Para empezar, la Inmaculada Concepción constituye la contracara de Eva, tal como la muestra el Mito de la Caída: la mujer humana que es pura carne, traspasada por el pecado. La Madre de Dios representa el ideal donde la primera mujer es la materialidad. 
La virgen María es la pureza y la gracia que es la interpretación que el catolicismo hace del atributo helenístico de la iluminación–, mientras que Eva representa la intención de conocer, a pesar de que con ello se desafíe a Dios. Para mi una es la mujer pasiva, la musa que representa los ideales y la otra es la mujer activa, la que actúa como una intelectual. Como la noción de Inmaculada Concepción se hizo más fuerte hacia finales de la Edad Media, cuando el catolicismo había barrido las comunidades musulmanas de Europa y controlaba con cuidado las hebreas, no debe escaparse de nuestra vista que declarar que ella nació libre de pecado y sin necesidad de coito era una manera de decir que María no tenía sangre judía, lo que quedaba muy bien en plena paranoia de la limpieza de sangre. La mujer que había representado la más alta aspiración de los caballeros de la Reconquista no podía tener sangre judía, por eso era menester aclarar que su venida al mundo había recurrido a un método casi tan sorprendente como el de su Hijo, a pesar de que Bernardo de Claraval temiera que eso terminaría promoviendo el culto a sus padres. Sin embargo, el uso que me parece más significativo de la Inmaculada Concepción porque define la construcción de la femineidad desde el catolicismo es como herramienta para encubrir la fantasía edípica que coloca a María como la única pareja del Mesías, su Hijo. Puesto que la carne de la Madre de Dios no está manchada por el pecado y ella es incapaz de sentir inclinación a pecar o sostener relaciones sexuales, el catolicismo no ve nada extraño en elevarla a consorte simbólica de Cristo: la única que tiene el trono al lado de él en el Reino. No olvidemos que la Asunción al Cielo es el cuarto y último dogma mariano del catolicismo. Así, la reina de Dios no es una Diosa, sino una virgen.
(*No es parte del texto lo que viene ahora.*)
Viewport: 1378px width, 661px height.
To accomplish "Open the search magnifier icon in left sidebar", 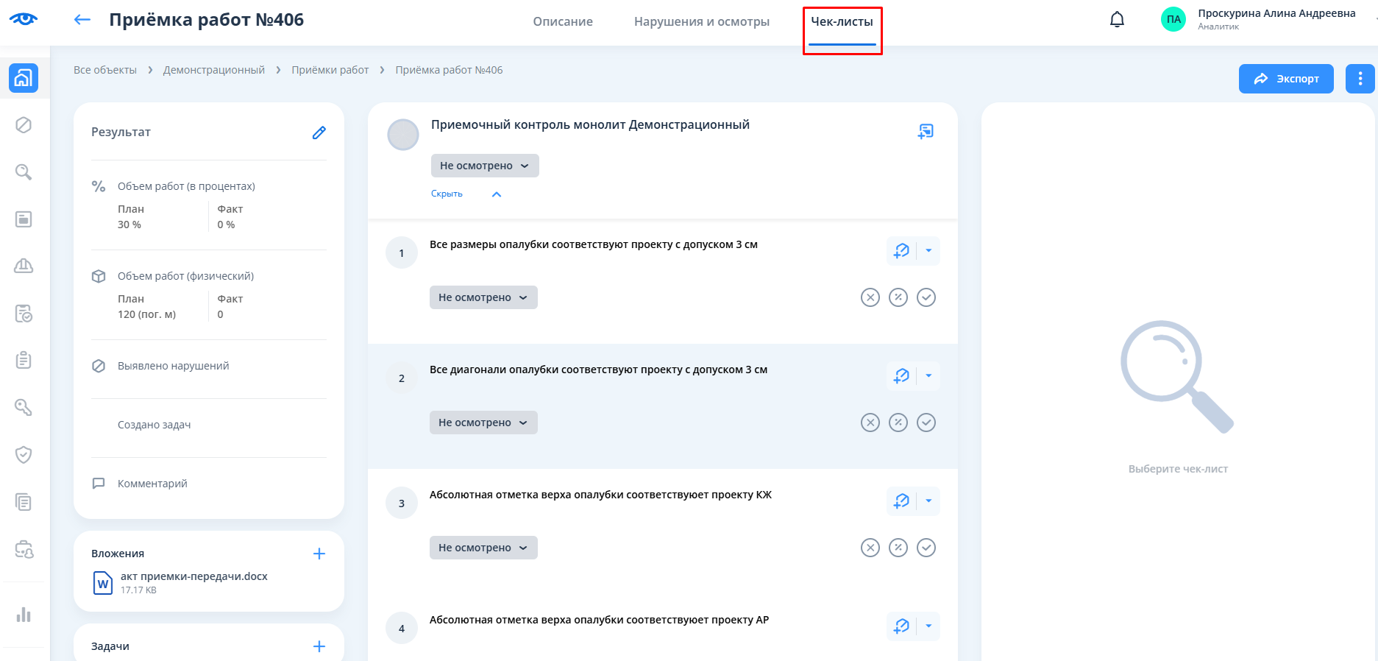I will coord(24,172).
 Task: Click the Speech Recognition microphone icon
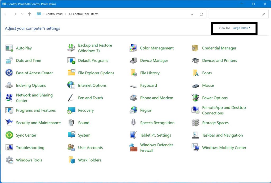coord(133,123)
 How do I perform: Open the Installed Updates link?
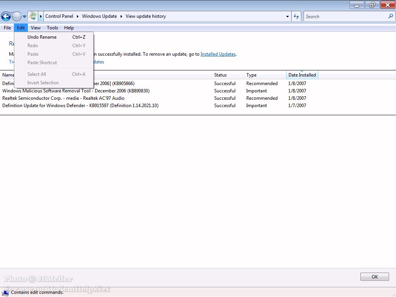click(x=218, y=54)
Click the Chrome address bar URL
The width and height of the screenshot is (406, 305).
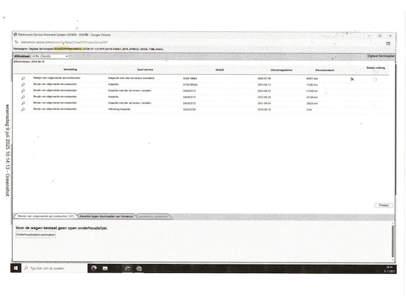pyautogui.click(x=59, y=42)
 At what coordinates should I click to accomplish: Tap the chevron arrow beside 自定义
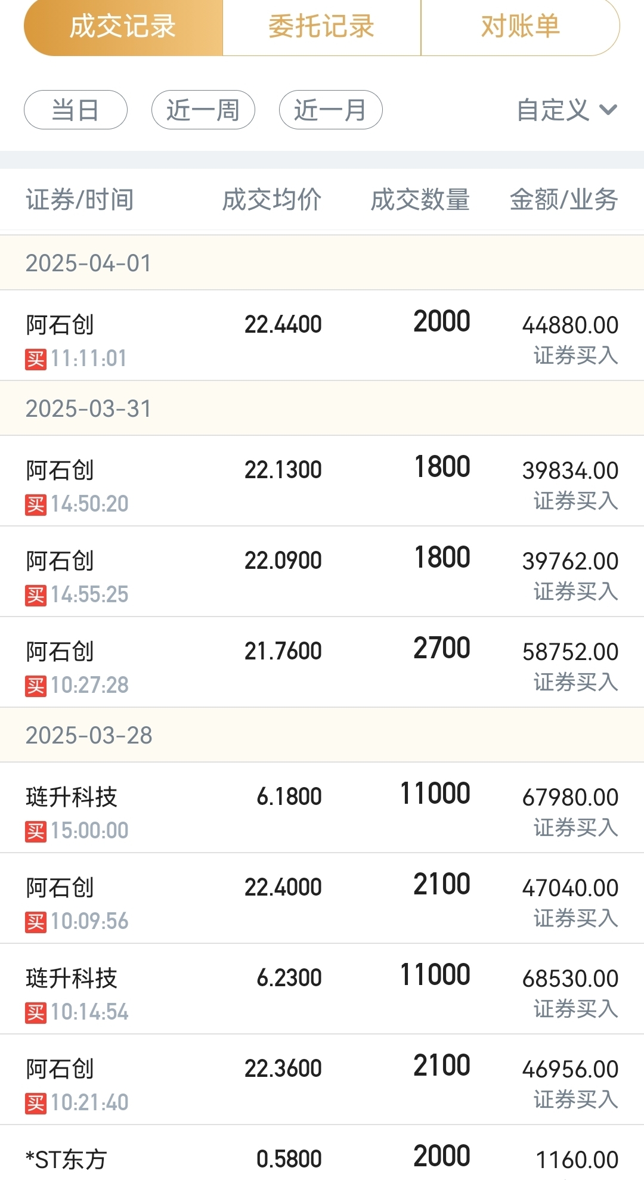[x=608, y=110]
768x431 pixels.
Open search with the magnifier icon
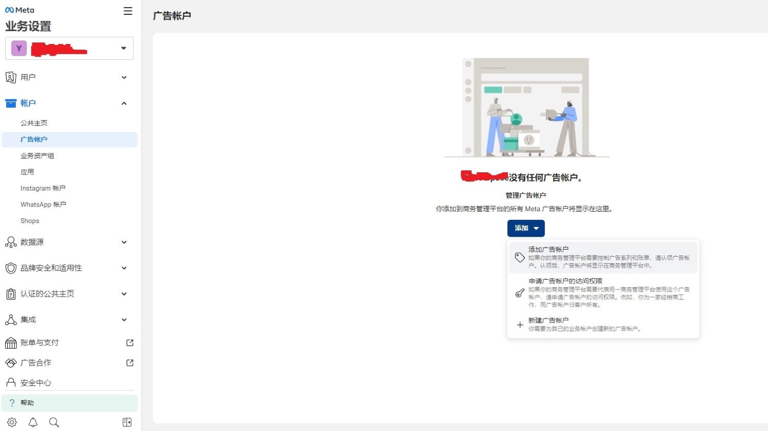[x=54, y=422]
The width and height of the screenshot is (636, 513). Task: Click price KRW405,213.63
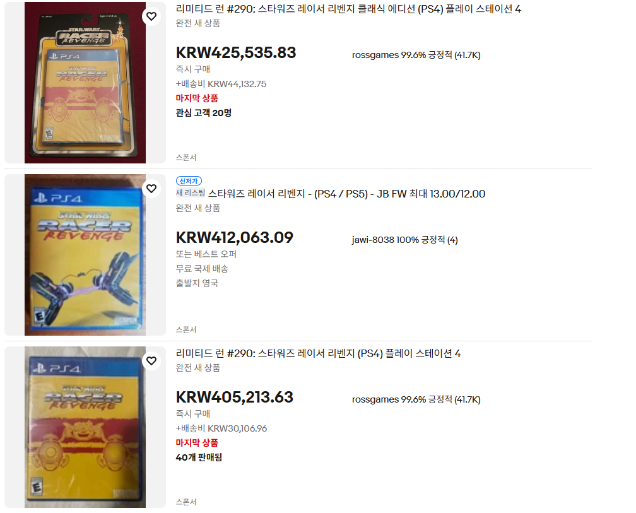tap(235, 398)
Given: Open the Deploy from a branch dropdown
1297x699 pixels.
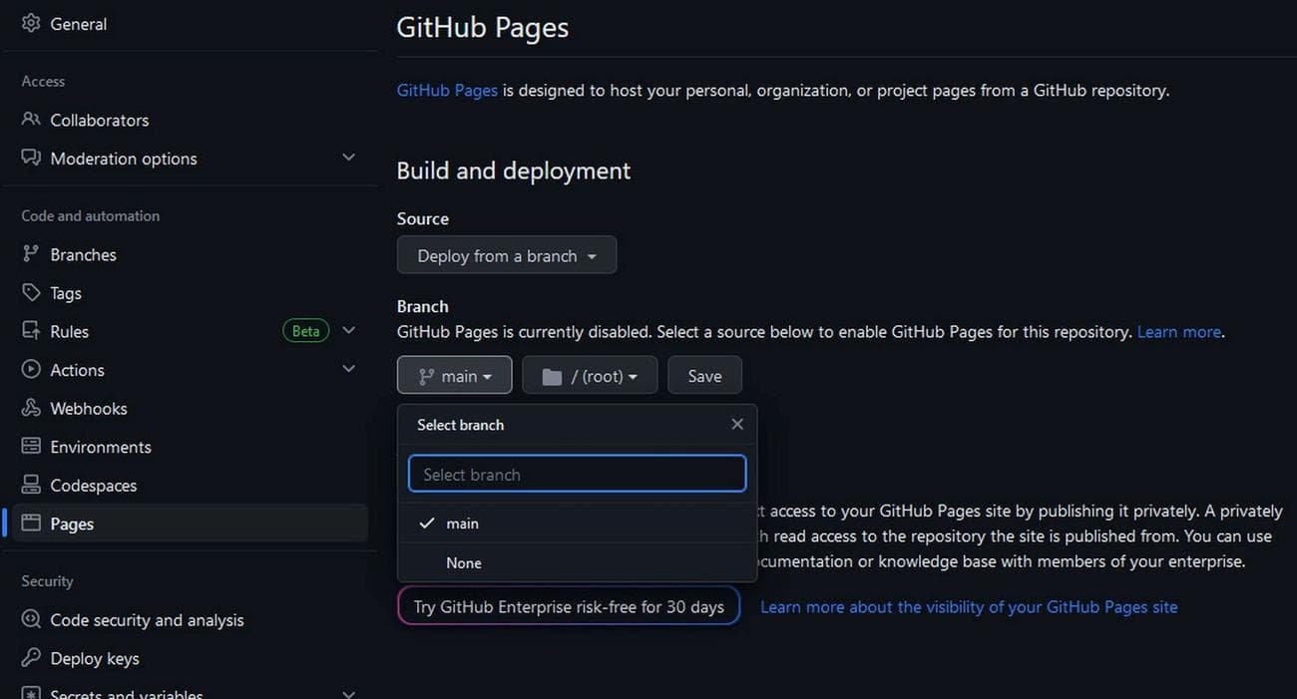Looking at the screenshot, I should click(506, 255).
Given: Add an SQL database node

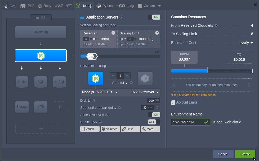Looking at the screenshot, I should click(41, 82).
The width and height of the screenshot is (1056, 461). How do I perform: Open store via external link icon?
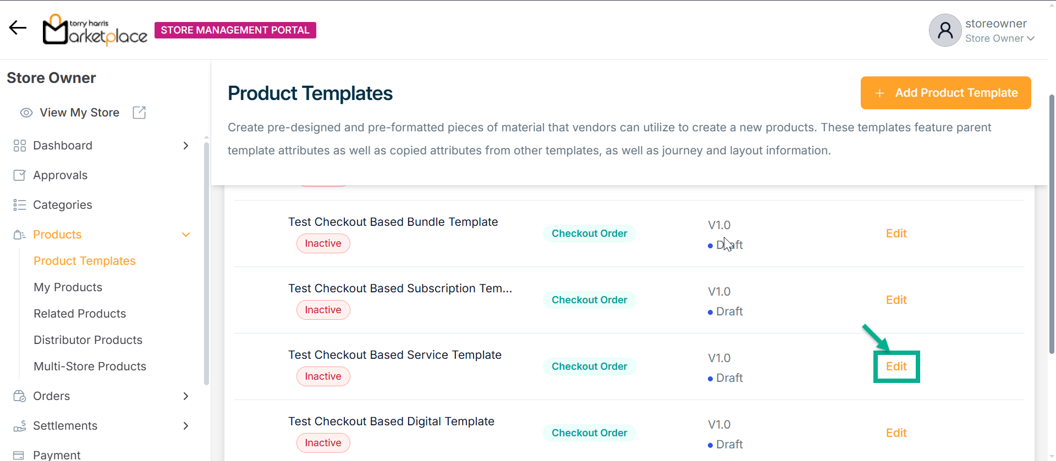(x=139, y=113)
El paso de la materialidad ejemplificada por Eva hacia la espiritualidad de la que María es epítome queda signado en la Inmaculada Concepción y permite establecer a lo femenino como un ideal (de pureza, gracia, iluminación…) La paradoja de este planteamiento es que mientras exalta lo femenino como fuente de la belleza y la sabiduría, desprestigia a las mujeres.